> **DATA FOR THIS EXERCISE**:
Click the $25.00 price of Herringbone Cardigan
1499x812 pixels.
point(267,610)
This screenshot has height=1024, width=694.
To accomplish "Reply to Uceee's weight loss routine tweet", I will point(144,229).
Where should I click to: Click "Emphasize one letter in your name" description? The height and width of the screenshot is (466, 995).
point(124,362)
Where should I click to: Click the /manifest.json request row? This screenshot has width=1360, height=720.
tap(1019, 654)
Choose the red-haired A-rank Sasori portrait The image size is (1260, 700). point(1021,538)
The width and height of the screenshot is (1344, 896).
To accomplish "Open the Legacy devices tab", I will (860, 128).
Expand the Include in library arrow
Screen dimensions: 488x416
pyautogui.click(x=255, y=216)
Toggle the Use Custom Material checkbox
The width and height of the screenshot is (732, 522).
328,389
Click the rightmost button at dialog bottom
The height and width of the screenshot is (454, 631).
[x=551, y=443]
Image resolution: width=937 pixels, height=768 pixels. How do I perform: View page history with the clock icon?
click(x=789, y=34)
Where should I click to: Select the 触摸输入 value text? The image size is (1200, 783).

> **YOUR OBJECTIVE**: Retype all the data, changing nothing.

> **ANSWER BOX**:
Click the $25.00 price of Herringbone Cardigan
1499x812 pixels.
point(267,610)
This screenshot has height=1024, width=694.
To accomplish "Reply to Uceee's weight loss routine tweet", I will point(144,229).
Where should I click to: Click "Emphasize one letter in your name" description? The height and width of the screenshot is (466, 995).
point(124,362)
Where should I click to: Click the /manifest.json request row? This screenshot has width=1360, height=720.
tap(1019, 654)
Choose the red-haired A-rank Sasori portrait The image size is (1260, 700). point(1021,538)
The width and height of the screenshot is (1344, 896).
To accomplish "Open the Legacy devices tab", I will (860, 128).
Expand the Include in library arrow
Screen dimensions: 488x416
pyautogui.click(x=255, y=216)
Toggle the Use Custom Material checkbox
The width and height of the screenshot is (732, 522).
328,389
Click the rightmost button at dialog bottom
The height and width of the screenshot is (454, 631).
[x=551, y=443]
Image resolution: width=937 pixels, height=768 pixels. How do I perform: View page history with the clock icon?
click(x=789, y=34)
Where should I click to: Select the 触摸输入 value text? The image size is (1200, 783).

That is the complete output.